## Required task
Rewrite the listing below, swapping each occurrence of "screenshot" for "image" and leaving everything else unchanged, and omit the pictures from your answer.

[Entries on locating words and elements]

************

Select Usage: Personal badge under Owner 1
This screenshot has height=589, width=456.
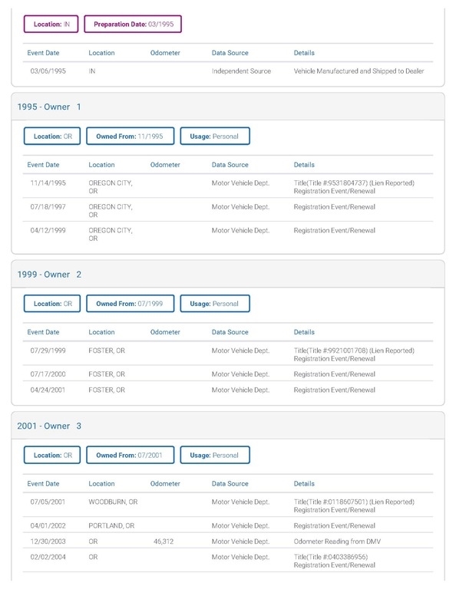point(215,136)
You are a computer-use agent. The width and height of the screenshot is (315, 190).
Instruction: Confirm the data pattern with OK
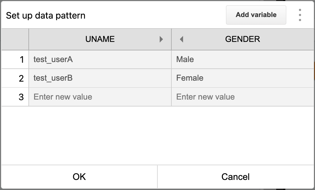click(x=79, y=177)
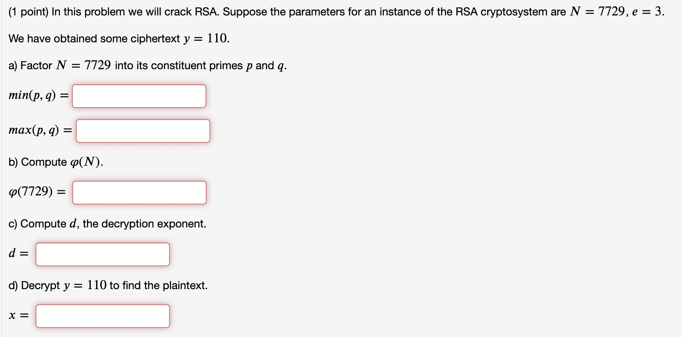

************

## Complete answer
Select Usage: Personal badge under Owner 1
This image has height=589, width=456.
point(215,136)
You are a computer-use agent. The width and height of the image is (315, 190).
Instruction: Confirm the data pattern with OK
click(x=79, y=177)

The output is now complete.